UConn men: Focused on Vermont

Connecticut guard Shabazz Napier (13) and Michigan State guard Keith Appling (11) challenge for the ball during their NCAA men’s basketball game on Saturday, Nov. 10, 2012, on the Ramstein U.S. Air Force Base, in Ramstein, Germany. (AP Photo/Michael Probst)

John F. Silver

STORRS, Conn. – The Uconn men’s basketball team was slated to be an afterthought I college basketball this season.

It has a new coach in Kevin Ollie, a motley crew of a roster decimated by transfers with a backcourt heavy feel and no postseason prospects whatsoever. The Huskies are, of course, banned from the Big East and NCAA tournament this season for academic reasons.

So, the college basketball establishment has put the Huskies to the side at least for 2012-13.

Someone forgot to tell the players that.

UConn opened up its season on Friday with a stunning 66-62 win over then No. 14 Michigan State and will play their first game on this side of the Atlantic on Tuesday against Vermont. The Huskies left the United States as after thoughts, they return as one of the Top 25 teams in America.

UConn (1-0) moved into the Top 25 on Monday, ranked No. 23 for the first time since last January, based off its highly-regarded win in Germany.

Is it a sign that the Huskies are going to be factor in the Big East this season?
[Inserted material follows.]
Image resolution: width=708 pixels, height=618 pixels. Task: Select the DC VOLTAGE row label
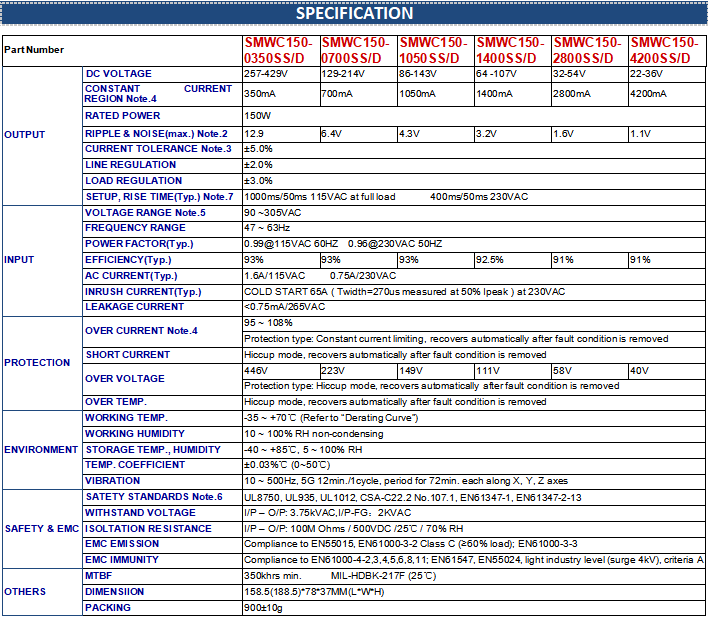[118, 74]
Or, is it just a good win and the Huskies will soon go back to their expected irrelevancy?

That’s the question that will begin to be answered on Tuesday at Gampel Pavilion.

Boatright

“We believe we can still be good,” point guard Ryan Boatright said. “So, through all preseason and all the first practices we knew we could be good and have a chance of beating those guys if we played the right way. It wasn’t a shocker to us. It shocked everybody else.”

UConn head coach Kevin Ollie wasn’t aware of the ranking until after practice on Monday. He wasn’t that much interested in discussing it with Vermont on tap.

“We are just going to be UConn,” Ollie said. “Whatever(ranking) we are going to be in that is the (ranking), we can’t control that. We can’t control being in the Top 25 and it really doesn’t matter to me. We want to go out and play UConn basketball and play with pride, sacrificing for each other, fastbreak defending and rebounding. That’s what we hang our hats on.”

The Huskies are coming off a stellar performance to open the season at Ramstein Air Force in Germany. UConn hit 9 of its first 10 shots and led by as many as 16 points against the Spartans. The Huskies did it with ball pressure and the fastbreak as the tandem of Boatright and Shabazz Napier had the Huskies playing at a break neck pace. For all of the Huskies’ play, it was how they reacted to three-point play by Michigan State’s Keith Appling late in the second half that made Ollie proud. UConn had led nearly the entire game but watched as Michigan State took a lead at 58-56 with a little under six minutes left.

Right after that play, Napier gathered the Huskies around and gave them a pep talk. Napier then went down and hit a 3-pointer to give the Huskies the lead back for good. Ollie liked that reaction the most coming out of the game.

“What was impressive when Keith Appling made that and-1 and I looked at the tape, Shabazz was there and brought everyone together,” Ollie said. “That’s what I want my leaders to do, not hang your head. I knew we would be fine when we see that. He brought everybody out to the free throw line, got our composure and poise.”

The Huskies will face a Vermont team that has had a lot of success over the years in the America East. The Catamounts may not be Michigan State, but they are dangerous having beaten Siena in their opener. UConn still has a lot of work to do, mainly in the rebounding department as it was -14 against Michigan State and gave up 20 offensive rebounds. Ollie wants that to be cleaned up and he also wants to see the Huskies bring the same effort and emotion in a game against a non-ranked team.

“I want to see consistency,” Ollie said. “I want them to come out with urgency – same ball pressure, same intensity they came out against Michigan State.

“That’s an easy game to get up, ESPN, the whole nation is watching, peers are watching, but if you can come in here against Vermont and show the same intensity, that’s when I will see improvement and that’s what I want to see.”

The Huskies still have several players left over from its national championship team two years ago. One thing that won’t happen is the ranking go to their heads. UConn knows the season is long and there is till a lot to prove. Betaing Michigan State isn’t the end, it’s only the beginning.

“We still got something to prove,” Boatright said. “It was a great win, but we still got a lot more games to go. One loss (against Vermont) can wash away that whole win out in Germany. We know we have to come out and do our job and take care of business.”